Koh is just as enthusiastic about the collaboration. Hailing from Singapore, Bryan Koh has penned Milk Pigs & Violet Gold: Philippine Cookery, 0451 Mornings are for Mont Hin Gar: Burmese Food Stories, and Bekwoh: Stories & Recipes from Peninsula Malaysia’s East Coast. 

He shares, “Felice was generous with her time and always so encouraging about me writing about Filipino food. Mariel is such a talent. It was my first time meeting her at the launch, but when I saw the first drafts, I knew she was absolutely right for Kain Na!


Mariel Ylagan Garcia specializes in watercolor and oil painting. Most of her works are inspired by botanical and female figures. As the youngest member of the team, she infectiously gushes with all the excitement of youth, “Working with Felice and Bryan is a dream!!! I super adore Felice! I love her!!! The first time we met, I felt so comfy to talk about the things I love. Like yes, food, history and the most! my love for botanical stuff!!! There’s a small kilig feeling when she said we can get along well talking about those things! I was very excited also to meet Bryan! He was very nice… he always makes sure everyone is okay and enjoying the moment… because at all the meetings, I am always nervous and shaking because it’s my first launch… my anxiety is attacking me. The best thing I learned in the project is that if you want to achieve something, you have to be 100% committed and you have to be well disciplined. Skills will just follow.”

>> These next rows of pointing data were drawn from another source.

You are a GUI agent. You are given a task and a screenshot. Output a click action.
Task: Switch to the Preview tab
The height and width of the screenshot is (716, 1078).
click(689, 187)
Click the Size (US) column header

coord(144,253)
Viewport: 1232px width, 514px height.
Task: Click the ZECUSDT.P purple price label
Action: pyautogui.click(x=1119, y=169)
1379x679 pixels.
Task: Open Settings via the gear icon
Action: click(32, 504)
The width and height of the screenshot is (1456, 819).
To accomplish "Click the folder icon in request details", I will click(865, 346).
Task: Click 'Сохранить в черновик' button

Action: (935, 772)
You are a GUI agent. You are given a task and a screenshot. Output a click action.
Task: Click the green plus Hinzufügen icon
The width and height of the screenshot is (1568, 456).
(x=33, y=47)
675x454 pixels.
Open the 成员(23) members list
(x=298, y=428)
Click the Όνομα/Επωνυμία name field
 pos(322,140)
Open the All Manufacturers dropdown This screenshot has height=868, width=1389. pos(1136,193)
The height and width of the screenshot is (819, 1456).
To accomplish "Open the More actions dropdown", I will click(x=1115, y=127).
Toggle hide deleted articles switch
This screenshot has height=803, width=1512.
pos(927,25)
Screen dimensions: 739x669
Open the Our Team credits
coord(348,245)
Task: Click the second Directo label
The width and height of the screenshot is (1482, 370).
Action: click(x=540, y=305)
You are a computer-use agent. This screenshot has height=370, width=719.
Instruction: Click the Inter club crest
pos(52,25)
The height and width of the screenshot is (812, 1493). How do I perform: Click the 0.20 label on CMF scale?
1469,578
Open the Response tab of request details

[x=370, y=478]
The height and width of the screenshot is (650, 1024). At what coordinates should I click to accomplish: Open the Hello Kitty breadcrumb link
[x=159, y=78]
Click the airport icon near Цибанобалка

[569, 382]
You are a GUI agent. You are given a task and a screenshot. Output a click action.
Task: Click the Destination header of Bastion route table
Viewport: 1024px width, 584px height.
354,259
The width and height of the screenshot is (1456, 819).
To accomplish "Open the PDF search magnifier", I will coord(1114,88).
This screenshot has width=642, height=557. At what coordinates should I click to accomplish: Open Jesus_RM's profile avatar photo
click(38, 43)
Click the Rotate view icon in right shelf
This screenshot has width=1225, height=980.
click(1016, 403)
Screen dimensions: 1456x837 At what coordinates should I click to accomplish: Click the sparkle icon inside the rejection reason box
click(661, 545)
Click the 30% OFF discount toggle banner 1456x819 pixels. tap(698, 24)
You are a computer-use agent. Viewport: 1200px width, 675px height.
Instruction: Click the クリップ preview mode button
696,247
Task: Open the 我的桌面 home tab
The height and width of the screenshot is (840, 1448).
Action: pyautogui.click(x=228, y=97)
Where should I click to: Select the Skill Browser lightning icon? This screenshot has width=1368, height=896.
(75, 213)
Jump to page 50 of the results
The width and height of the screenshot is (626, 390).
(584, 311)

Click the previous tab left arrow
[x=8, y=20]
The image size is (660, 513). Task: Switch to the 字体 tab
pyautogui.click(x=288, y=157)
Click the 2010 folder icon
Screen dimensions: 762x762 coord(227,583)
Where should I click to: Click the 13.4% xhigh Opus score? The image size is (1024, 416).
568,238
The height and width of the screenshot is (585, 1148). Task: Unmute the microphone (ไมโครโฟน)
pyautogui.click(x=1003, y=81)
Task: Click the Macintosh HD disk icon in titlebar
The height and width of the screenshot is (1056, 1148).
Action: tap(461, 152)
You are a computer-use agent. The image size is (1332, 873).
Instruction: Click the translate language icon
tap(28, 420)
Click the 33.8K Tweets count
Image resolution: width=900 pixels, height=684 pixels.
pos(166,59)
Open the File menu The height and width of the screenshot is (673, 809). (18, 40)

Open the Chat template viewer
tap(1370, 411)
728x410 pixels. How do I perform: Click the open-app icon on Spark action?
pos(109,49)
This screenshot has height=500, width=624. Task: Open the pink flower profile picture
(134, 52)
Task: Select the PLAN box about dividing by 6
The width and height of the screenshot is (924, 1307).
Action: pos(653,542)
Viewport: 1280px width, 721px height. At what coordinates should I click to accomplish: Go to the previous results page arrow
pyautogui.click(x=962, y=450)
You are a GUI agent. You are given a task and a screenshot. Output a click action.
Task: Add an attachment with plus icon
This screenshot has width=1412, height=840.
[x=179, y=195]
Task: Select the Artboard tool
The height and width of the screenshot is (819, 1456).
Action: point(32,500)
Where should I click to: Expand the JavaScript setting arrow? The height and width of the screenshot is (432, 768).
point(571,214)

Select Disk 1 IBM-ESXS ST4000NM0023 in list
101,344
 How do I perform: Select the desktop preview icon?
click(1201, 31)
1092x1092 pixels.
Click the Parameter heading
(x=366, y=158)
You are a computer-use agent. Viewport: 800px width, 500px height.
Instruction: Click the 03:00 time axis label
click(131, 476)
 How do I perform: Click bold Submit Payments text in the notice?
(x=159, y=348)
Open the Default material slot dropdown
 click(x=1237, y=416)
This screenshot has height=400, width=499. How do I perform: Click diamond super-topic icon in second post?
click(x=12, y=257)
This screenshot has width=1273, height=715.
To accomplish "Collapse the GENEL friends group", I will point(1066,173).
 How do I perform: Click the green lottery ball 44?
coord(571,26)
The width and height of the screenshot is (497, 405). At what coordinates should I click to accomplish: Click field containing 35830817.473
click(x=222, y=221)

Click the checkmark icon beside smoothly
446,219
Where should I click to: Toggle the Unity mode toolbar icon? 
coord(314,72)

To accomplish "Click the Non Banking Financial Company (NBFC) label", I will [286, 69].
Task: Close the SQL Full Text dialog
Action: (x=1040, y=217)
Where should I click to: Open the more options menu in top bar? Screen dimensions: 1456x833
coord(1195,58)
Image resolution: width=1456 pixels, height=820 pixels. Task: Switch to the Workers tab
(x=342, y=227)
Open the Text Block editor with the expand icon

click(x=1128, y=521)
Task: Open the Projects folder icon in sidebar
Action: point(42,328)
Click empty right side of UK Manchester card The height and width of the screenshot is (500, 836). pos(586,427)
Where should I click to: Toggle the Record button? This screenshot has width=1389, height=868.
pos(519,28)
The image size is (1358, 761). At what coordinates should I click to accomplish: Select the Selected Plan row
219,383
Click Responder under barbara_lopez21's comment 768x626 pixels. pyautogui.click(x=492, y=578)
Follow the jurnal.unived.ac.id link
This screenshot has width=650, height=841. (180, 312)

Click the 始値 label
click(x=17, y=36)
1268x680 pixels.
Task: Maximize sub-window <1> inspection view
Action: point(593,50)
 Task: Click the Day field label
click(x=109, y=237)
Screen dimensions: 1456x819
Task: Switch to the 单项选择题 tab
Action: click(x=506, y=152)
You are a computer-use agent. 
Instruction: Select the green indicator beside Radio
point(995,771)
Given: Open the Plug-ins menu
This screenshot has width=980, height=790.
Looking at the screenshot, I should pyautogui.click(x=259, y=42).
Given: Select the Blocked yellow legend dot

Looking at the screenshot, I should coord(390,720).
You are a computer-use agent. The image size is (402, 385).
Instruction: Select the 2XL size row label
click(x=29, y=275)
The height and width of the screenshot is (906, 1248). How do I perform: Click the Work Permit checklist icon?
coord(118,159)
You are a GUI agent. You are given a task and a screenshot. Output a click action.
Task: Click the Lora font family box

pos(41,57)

Sta. Maria and Koh aren’t strangers to each other. They’ve known each other for many years with Sta. Maria writing the foreword to his first book, Milk Pigs & Violet Gold: Philippine Cookery. Garcia, on the other hand, is the revelation and she rises admirably to the challenge.


Kain Na! is informative and comprehensive, a wonderful introduction to those unfamiliar with Philippine food and a heart-warming reminder to those who know Philippine food.